TASK DIRECTIONS -> Copy the records below line by line without changing anything, and leave the pictures out of your copy.

INPUT DATA ->
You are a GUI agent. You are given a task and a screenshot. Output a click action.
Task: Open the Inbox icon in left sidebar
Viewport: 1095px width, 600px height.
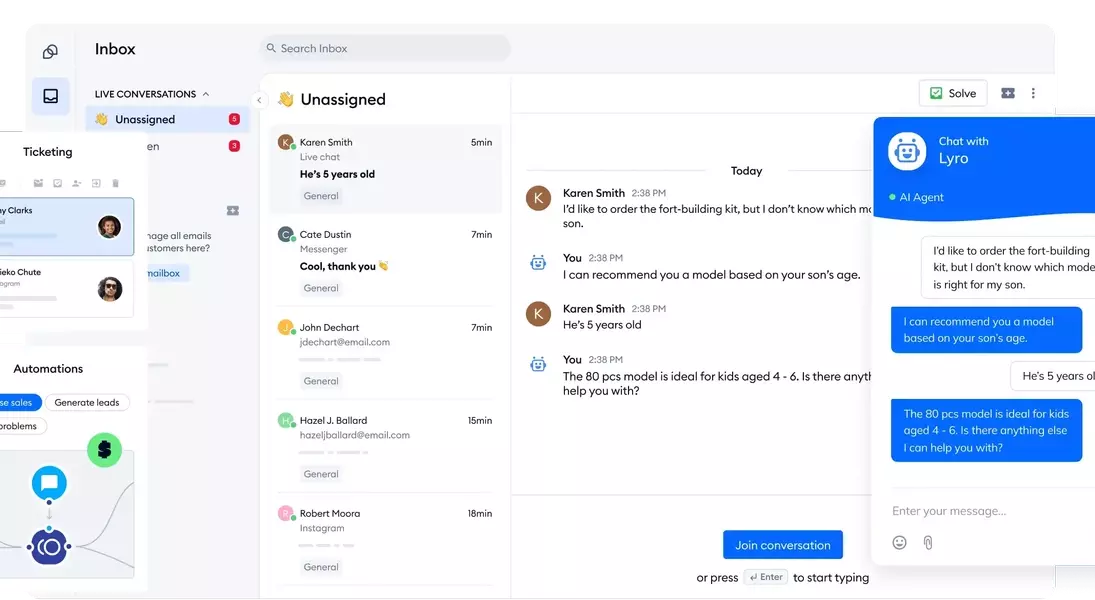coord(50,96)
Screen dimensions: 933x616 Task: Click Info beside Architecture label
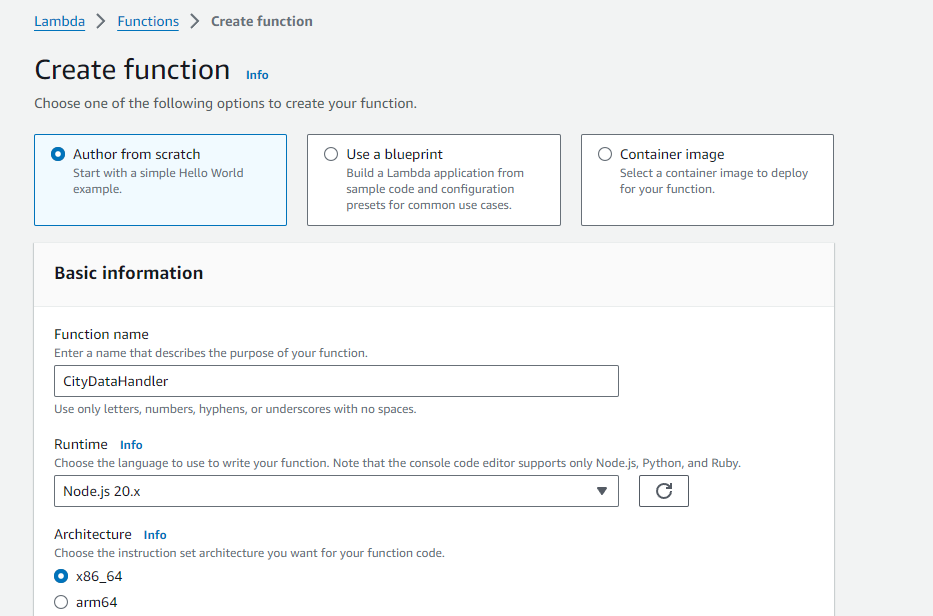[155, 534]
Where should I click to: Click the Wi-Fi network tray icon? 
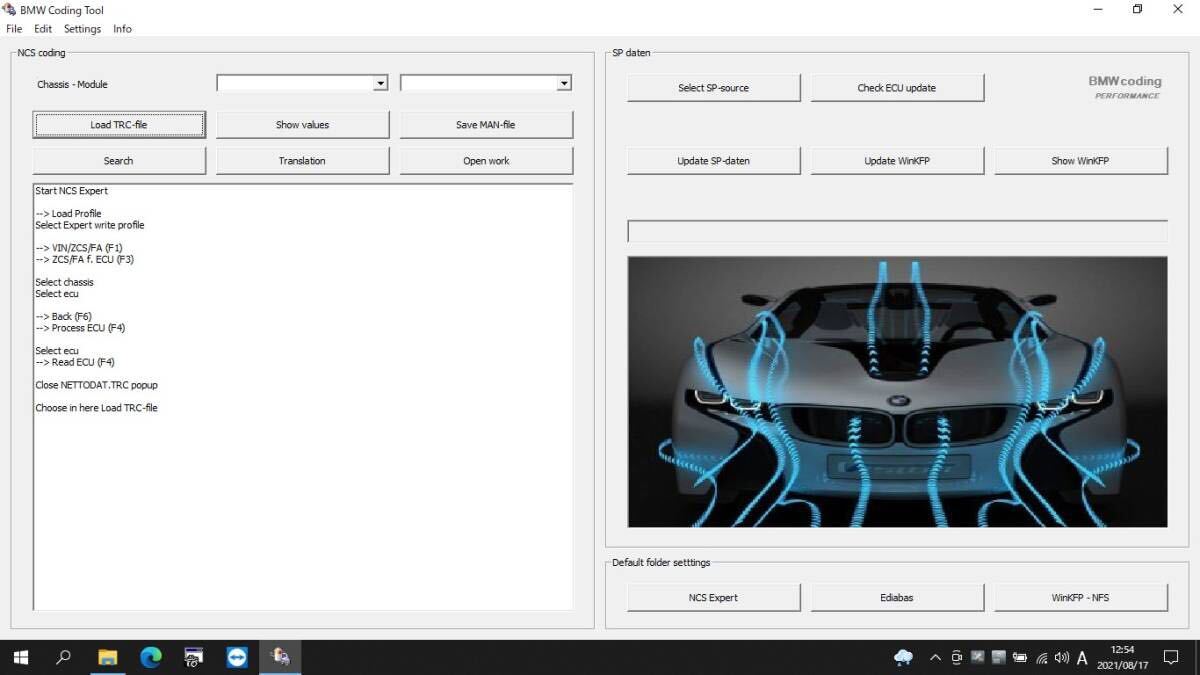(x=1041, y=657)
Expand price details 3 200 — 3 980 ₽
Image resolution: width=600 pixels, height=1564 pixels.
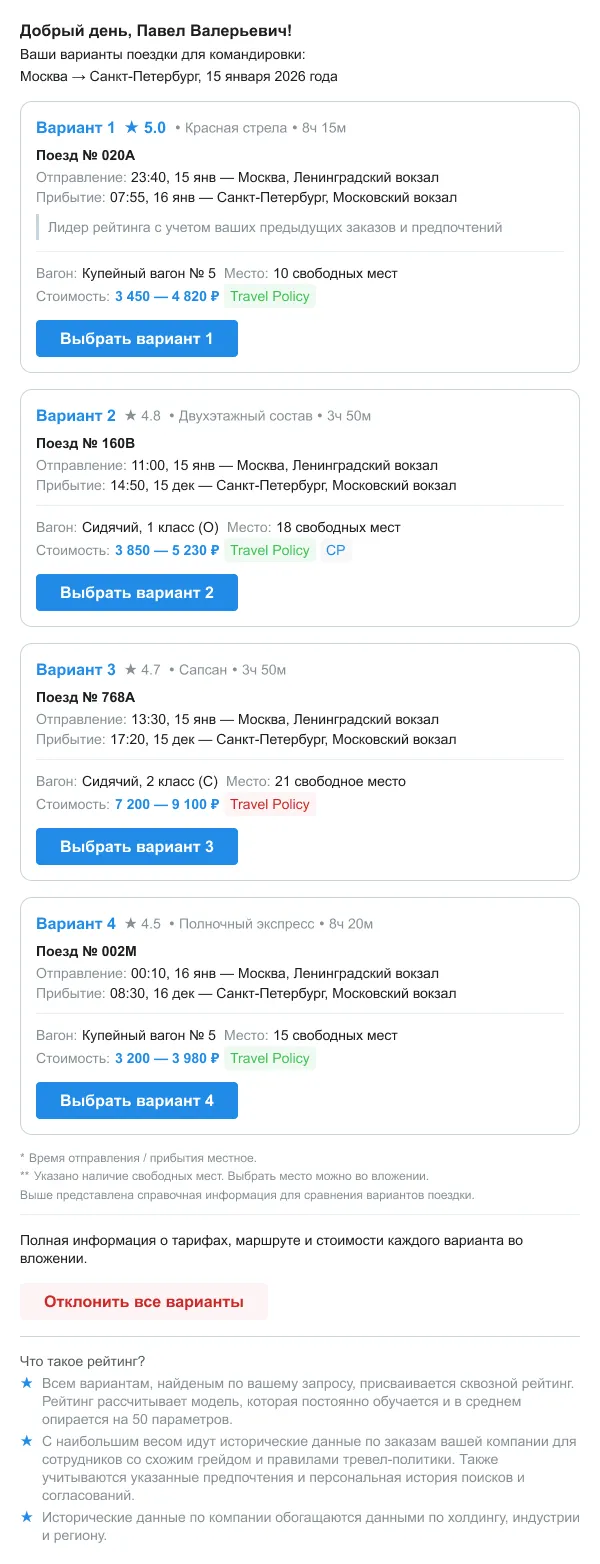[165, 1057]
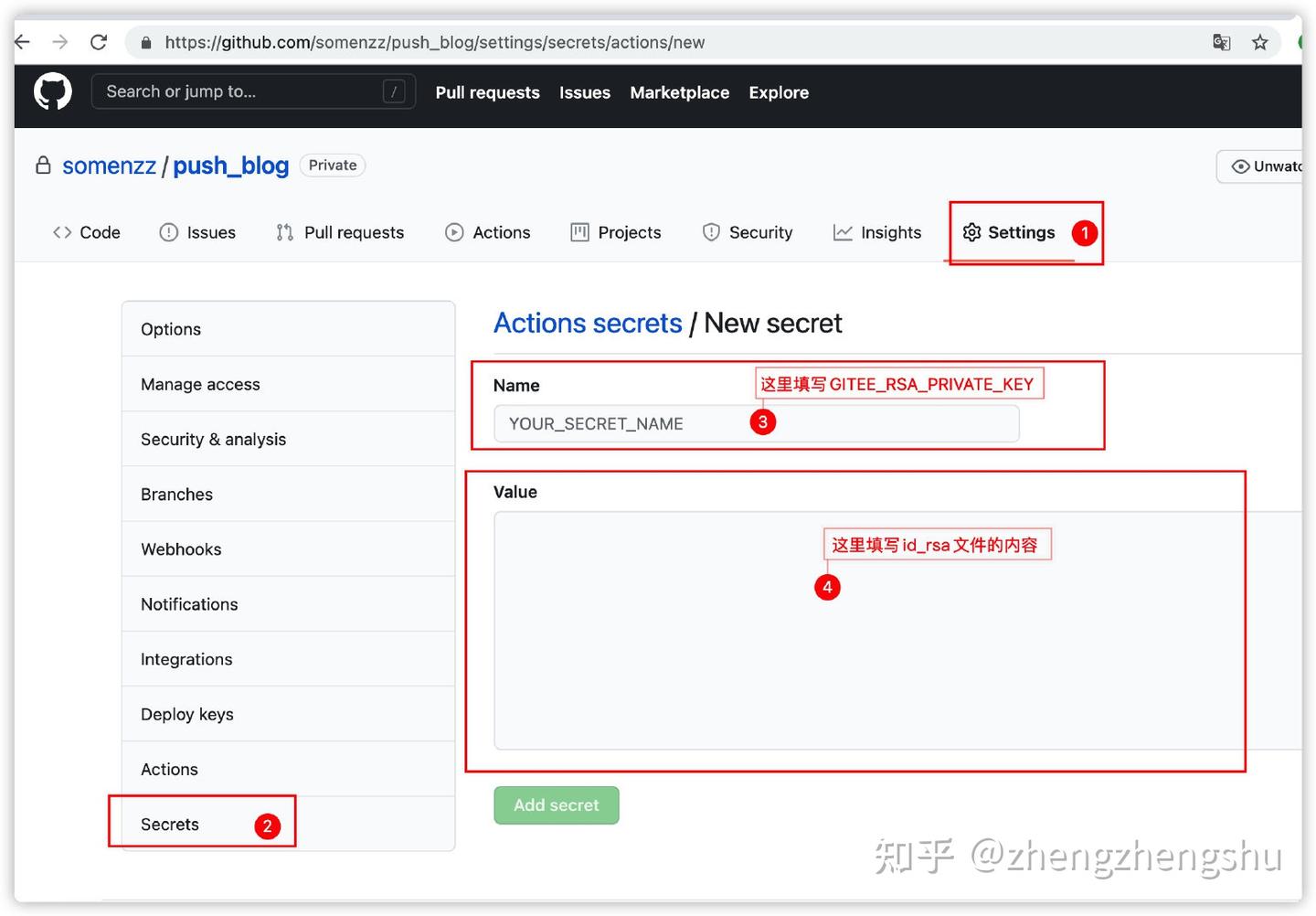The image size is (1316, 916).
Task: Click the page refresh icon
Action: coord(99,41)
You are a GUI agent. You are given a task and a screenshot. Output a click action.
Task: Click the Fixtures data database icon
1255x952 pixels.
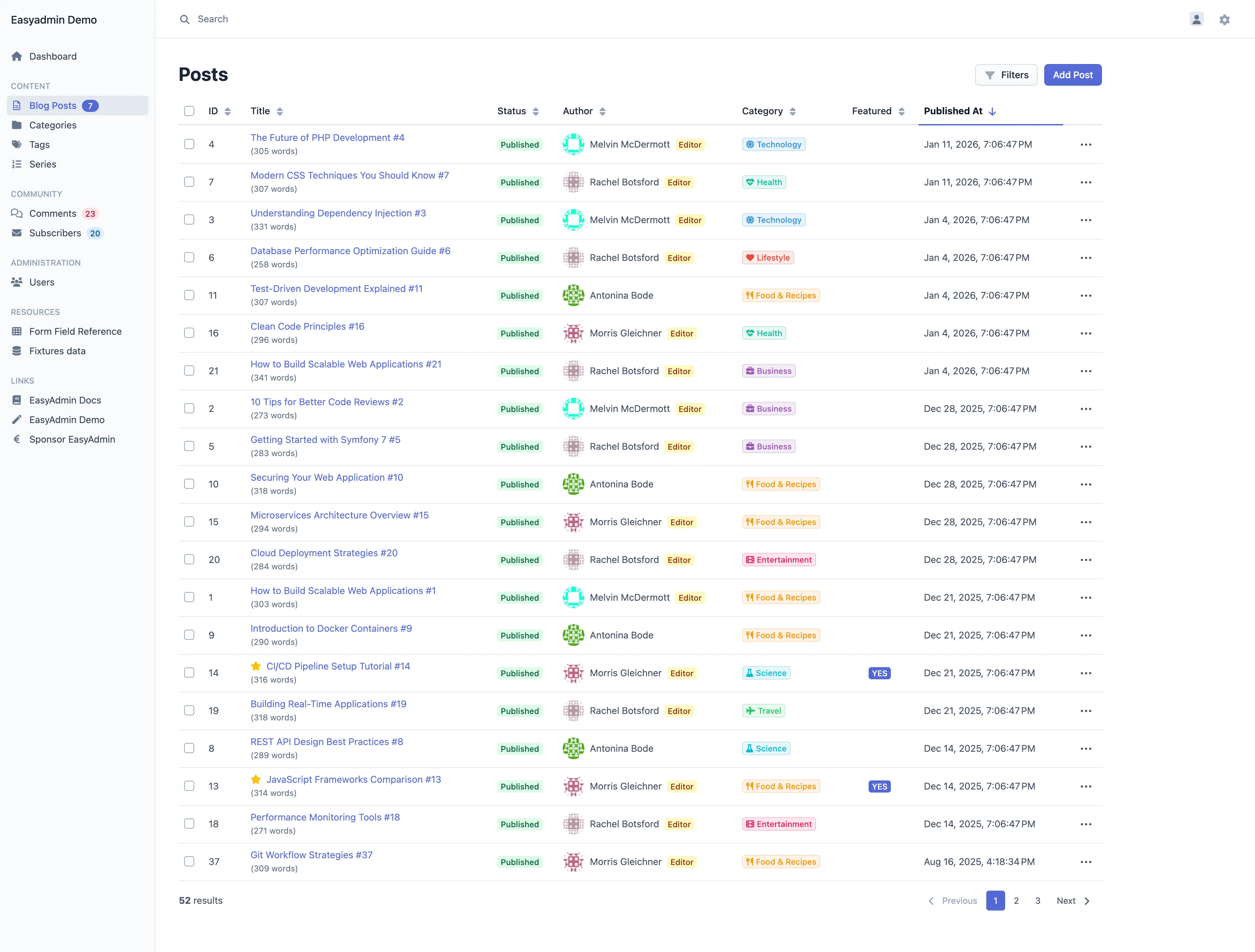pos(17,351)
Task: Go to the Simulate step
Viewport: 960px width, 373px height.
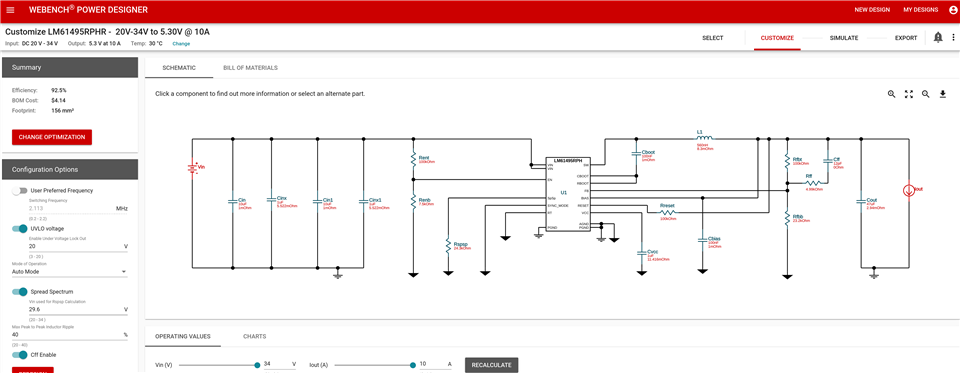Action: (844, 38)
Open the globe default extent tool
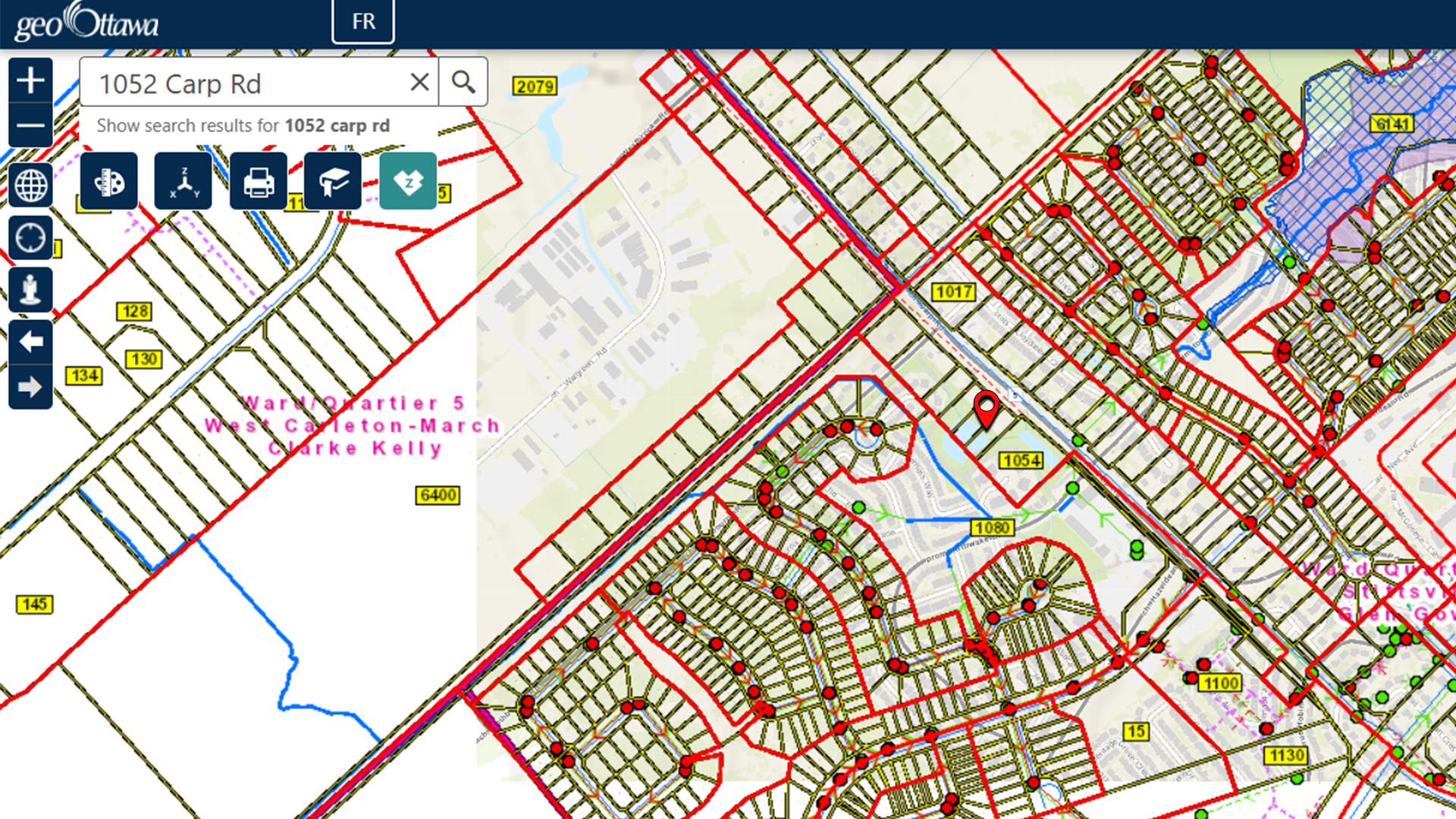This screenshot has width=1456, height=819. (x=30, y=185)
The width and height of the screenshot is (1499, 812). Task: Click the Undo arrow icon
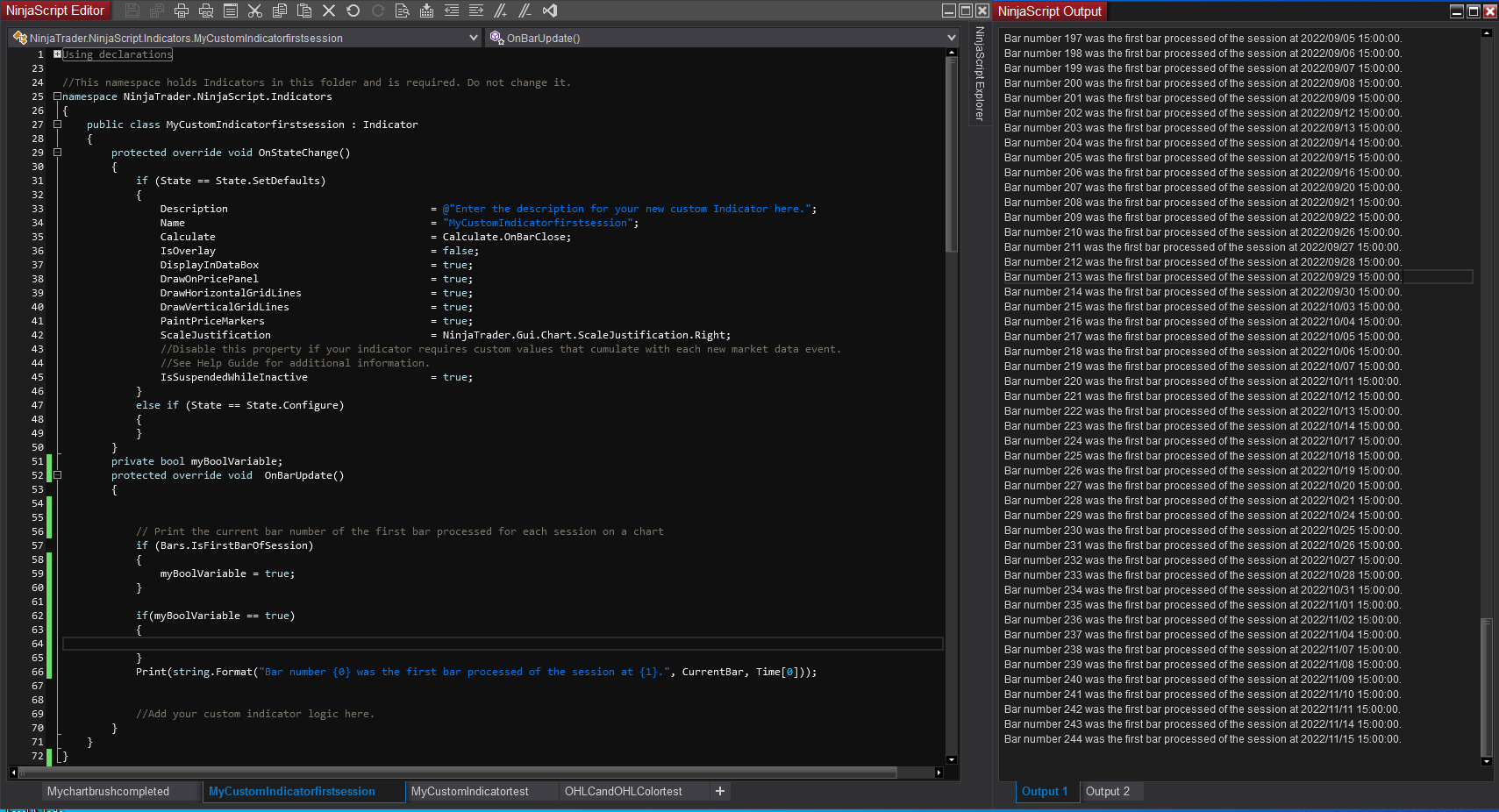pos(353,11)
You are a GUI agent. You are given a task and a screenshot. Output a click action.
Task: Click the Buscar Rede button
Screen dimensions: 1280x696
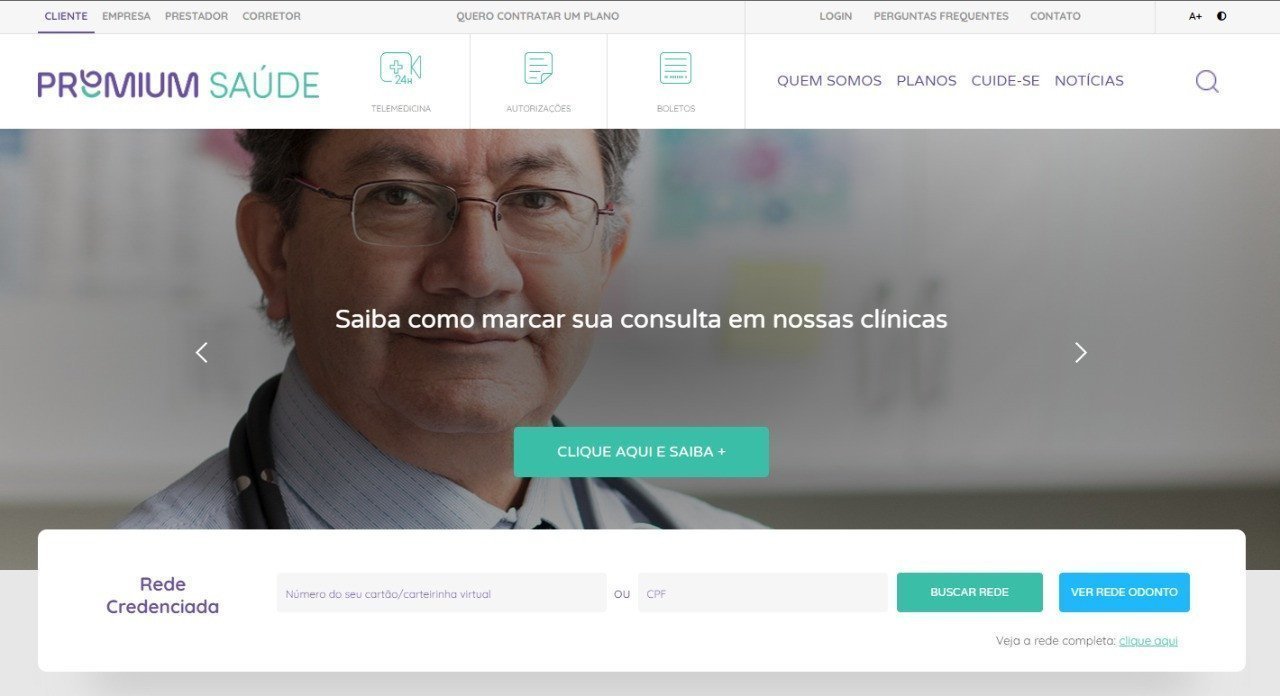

OUTPUT OF THE TASK ->
You are a GUI agent. You are given a task and a screenshot. Output a click action.
Task: Open the Inbox icon in left sidebar
Viewport: 1095px width, 600px height.
coord(50,96)
Screen dimensions: 933x616 Task: Click Info beside Architecture label
[155, 534]
Where should I click to: Click the Wi-Fi network tray icon? 
(x=1041, y=657)
Expand price details 3 200 — 3 980 ₽
Image resolution: width=600 pixels, height=1564 pixels.
[165, 1057]
The image size is (1316, 916).
Task: Click the page refresh icon
Action: coord(99,41)
You are a GUI agent. You are given a task and a screenshot. Output a click action.
Task: Click the Fixtures data database icon
1255x952 pixels.
pos(17,351)
Task: Go to the Simulate step
Viewport: 960px width, 373px height.
Action: (844, 38)
Open the globe default extent tool
This screenshot has width=1456, height=819. (x=30, y=185)
The width and height of the screenshot is (1499, 812). Task: Click the Undo arrow icon
pos(353,11)
You are a GUI agent. You are given a task and a screenshot. Output a click action.
Task: Click the Buscar Rede button
Screen dimensions: 1280x696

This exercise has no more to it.